CybersecurityU.S. financial industry pushes Congress to pass cybersecurity bill

Published 19 November 2013

Three financial-industry trade groups have issued a letter to senior members of the Senate Select Committee on Intelligenceto re-energize a campaign for moving forward with cybersecurity legislation. The trade groups, representing the U.S. largest financial institutions, said their ability to prevent cyberattacks will be hindered unless Congress acts.

Three financial-industry trade groups have issued a letter to senior members of the Senate Select Committee on Intelligence to re-energize a campaign for moving forward with cybersecurity legislation. The trade groups, representing the U.S. largest financial institutions, said their ability to prevent cyberattacks will be hindered unless Congress acts.

The Wall Street Journal reports that the industry is concerned with liability and threat of lawsuits if banks share their customers’ information with the government or halt certain financial transactions in response to cyber threats.

“Cybercriminals threaten consumer privacy by persistently and aggressively attacking while those who want to protect that private data are hindered from sharing attack information by a system that is weakened due to uncertainty over liability concerns,” wrote the heads of the Financial Services Roundtable, the Securities Industry and Financial Markets Association, and the American Bankers Association. “Congress can change that.”

Senator Dianne Feinstein (D-California), chair of the Intelligence Committee, is working with the committee’s senior Republican, Senator Saxby Chambliss (R-Georgia) on legislation which, she said, would “facilitate the sharing of cyber related information among companies and with the government and to provide protection from liability for so doing.”

President Barack Obama’s Executive Order, issued 12 February 2013, provides guidelines for facilitating data sharing but lawmakers and the financial industry believes legislation that offers liability protection is needed.

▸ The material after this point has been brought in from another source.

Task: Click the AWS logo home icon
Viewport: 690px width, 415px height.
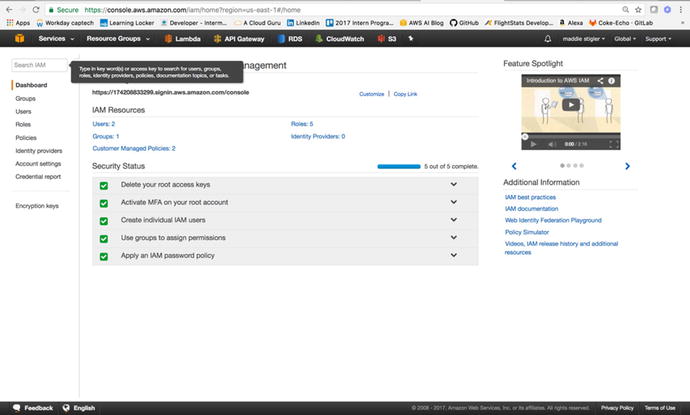Action: (x=19, y=39)
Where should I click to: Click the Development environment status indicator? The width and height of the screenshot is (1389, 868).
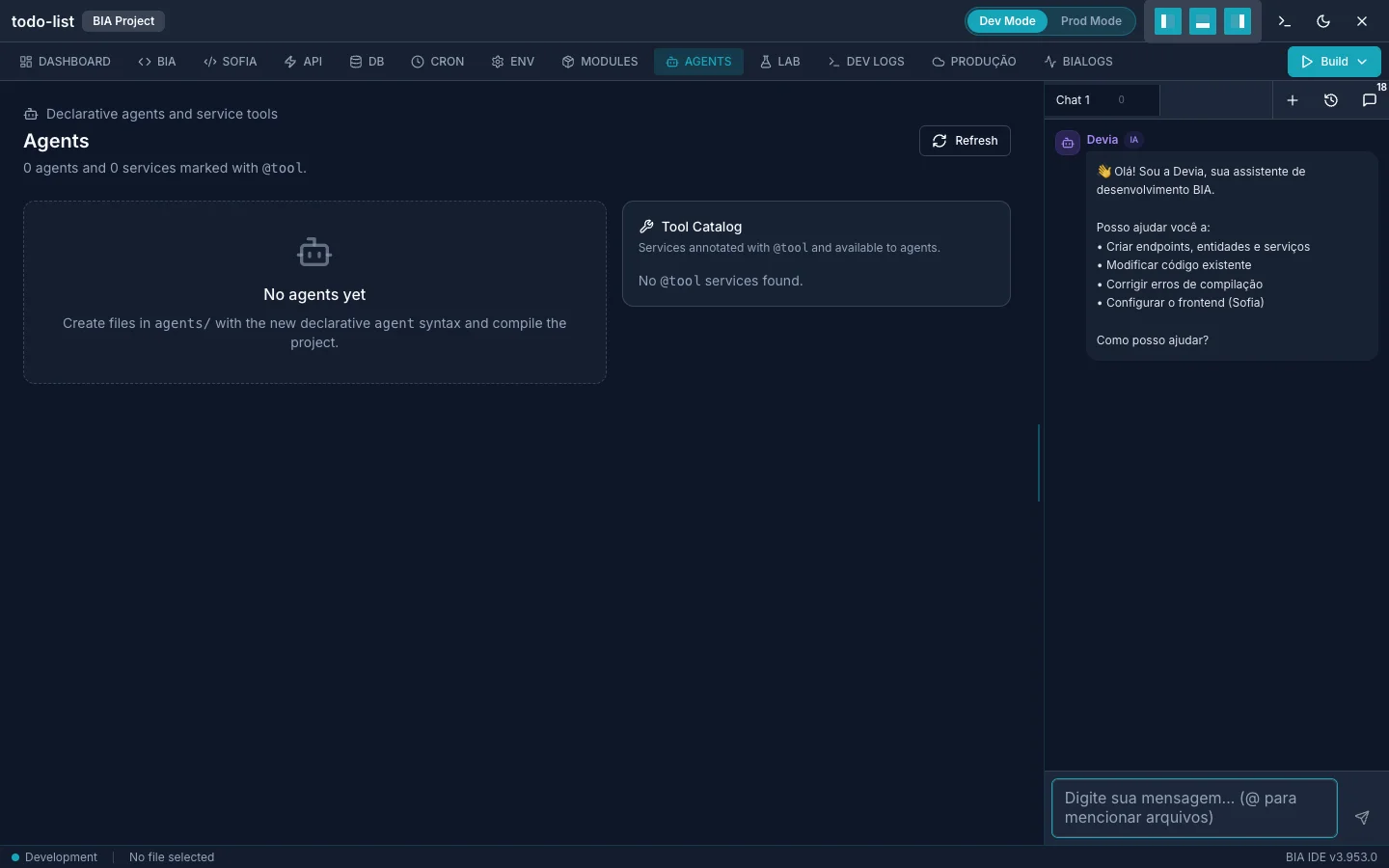pyautogui.click(x=54, y=857)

Chambliss has expressed support of the legislation and hopes the Senate Intelligence Committee will act soon. “Those on the front lines of these attacks must be able to share cyber threat information freely and without fear of frivolous lawsuits, while still ensuring that the privacy interests of ordinary Americans are protected,” he told the Journal.

The financial industry supports an April 2013 House-passed cybersecurity bill, but the White House threatened a veto because the bill “does not require private entities to take reasonable steps to remove irrelevant personal information when sending cybersecurity data to the government or other private sector entities.”

Last month, President Obama met with Bank of America Corp. chief executive Brian Moynihan and other CEOs to discuss cybersecurity, and the Department of Commerce provided a draft of best practices for companies to manage cyber risks; however the financial industry insists that legislation is what is needed. “The industry is open to changes to the House bill if it means getting legislation passed,” said Karl Schimmeck, vice president of financial services at Sifma, the securities industry group. “We are supportive of the House bill, but we understand there probably is going to be some compromise,” Schimmeck said in an interview with WSJ “We really just want to see some progress.”